Hope you have a great day!


45 thoughts on “Keeping your fitness motivation in 2018

  1. Great post! I feel like people start out the new year with super unrealistic goals and then quickly loose motivation. Starting small is such great advice!

  2. I think taking time to set realistic, achievable goals is super important. I think the acronym is SMART- Specific, Measurable, Attainable, Relevant, and Time-Sensitive. Makes all the difference. Great post 🙂

  3. I love the idea of setting check in times on goals. I’m totally going to have to do that. One thing I want to do in 2018 is strength training but I’ll ease into it instead of going from none to multiple days a week.

  4. I’m one of those people that need accountability so I tend to do better with fitness groups/classes – dance class, yoga (with a friend). I definitely want to do more yoga in 2018 as I’ve only just begun but I do like it. It’s tough, because I’m new to it all, but it makes me feel good and I want to work on my flexibility, etc. As for doing something you enjoy, I totally agree -that can be hard to find though, so definitely keep looking!


  5. I’m easing back into the working out thing and measurable goals is my biggest problem. I always go to the gym thinking I’m coming out 4 sizes smaller and get discouraged. It’s a marathon not a sprint!

    1. It can definitely be a challenge, especially when you are not seeing the results you want right away. I try not to focus on size and weight and instead set performance goals for myself, like running a mile without stopping, or doing x number of pushups on my toes. I have found that to be helpful for me.

  6. Great post! Number four is so important, yet so hard to get into the mindset of. Once I feel like I’ve derailed my progress, I’m so quick to sabotage the rest. Excellent reminder for those of us like me

    Rae | Mindful Rambles

  7. All really great tips! I think picking something you like and not letting a bad day/week derail you are really important!

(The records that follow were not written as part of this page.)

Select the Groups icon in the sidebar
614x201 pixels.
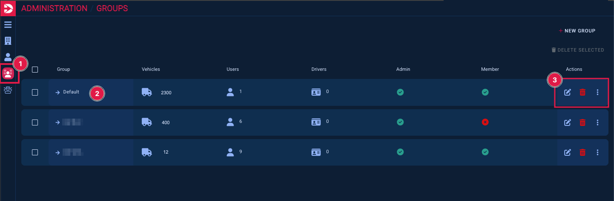click(8, 73)
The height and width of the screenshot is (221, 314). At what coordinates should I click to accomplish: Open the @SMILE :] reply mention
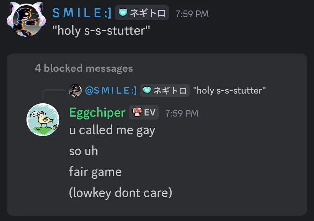(111, 90)
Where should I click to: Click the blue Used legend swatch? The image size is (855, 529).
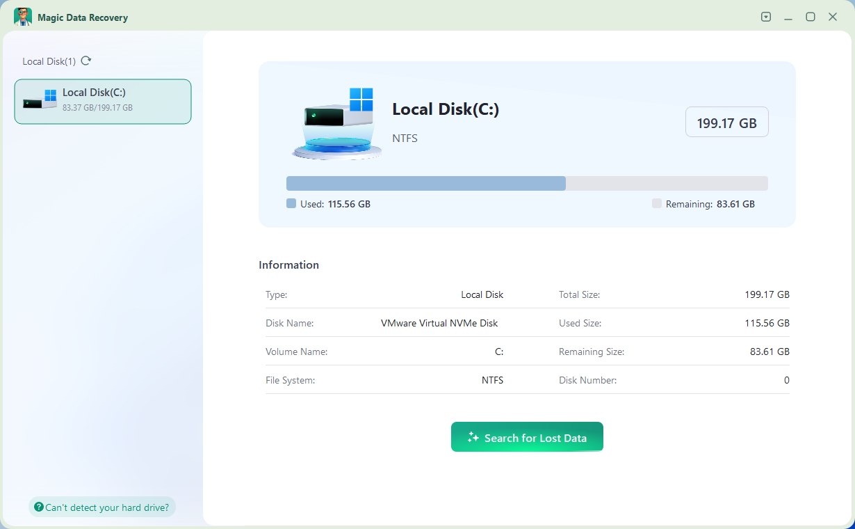coord(291,204)
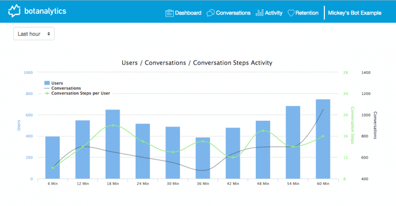Viewport: 396px width, 206px height.
Task: Select Mickey's Bot Example link
Action: (355, 13)
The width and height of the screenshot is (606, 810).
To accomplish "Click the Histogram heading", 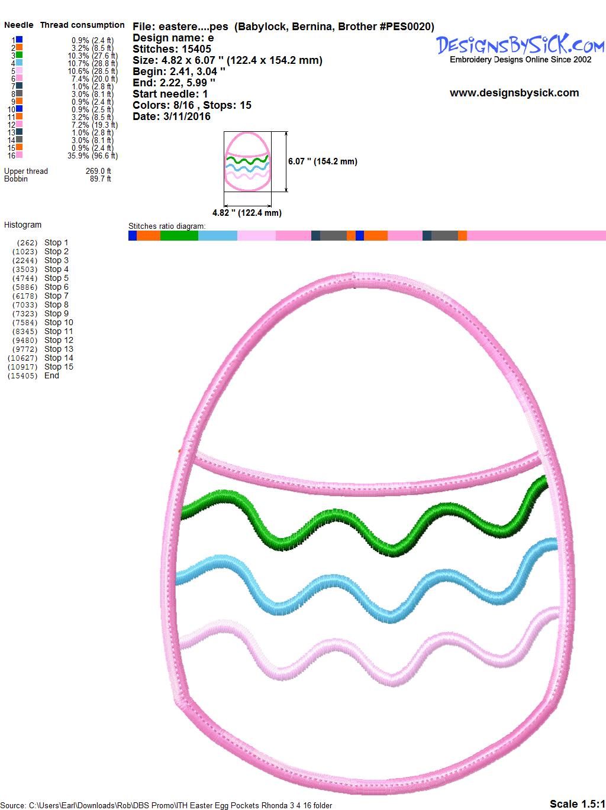I will tap(22, 225).
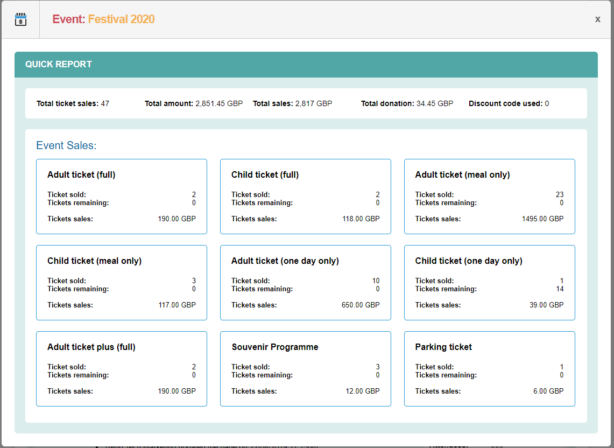Viewport: 614px width, 448px height.
Task: Select the Child ticket (full) card
Action: coord(305,197)
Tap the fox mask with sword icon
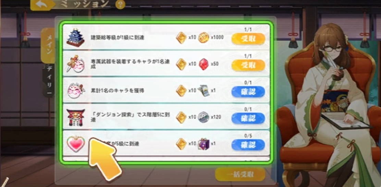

  8. I’ve always been an ongoing exerciser, but now that it’s cold, it’s easy to be lazy and not workout. I try to keep in mind how fabulous I want my clothes to look as motivation to stay in the gym lol.

  9. I so agree with you about everyone starting somewhere… upon my first yoga class (which I wrongly expected to be “easy”) I was so disapppointed that I couldn’t get a handstand! But everyone starts somewhere!

  10. I love these tips! It’s definitely important to keep your expectations realistic and don’t let things get you down. Results take time!

  11. Love what you mentioned about yoga. We are so quick to compare ourselves to each other and we have different situations!

    1. For sure, it is easy to start comparing to others, but you often don’t know how they got to that point.

  12. I enjoy walking and jogging. If I have a bad couple weeks schedule wise, I just make it a point to get back on track. It happens, but having a plan or goal to exercise helps me complete the task!

  13. I think pacing yourself is important! In the past I tried to jump right in to high intensity exercise and almost always burned out in the first month. My latest exercise venture started in October & I am happy to report I am still jogging almost 6 months later. Slow & steady wins the race!!

  14. For the first time ever, I am consistently working out six times a week. I’m doing 80 Day Obsession and I think for me one of the keys is staying positive and keeling it fun. Autumn, the instructor, is so motivating all the time and laughs along with everyone. I love it! I feel like I’m in the room with them and get so excited for my workout every morning.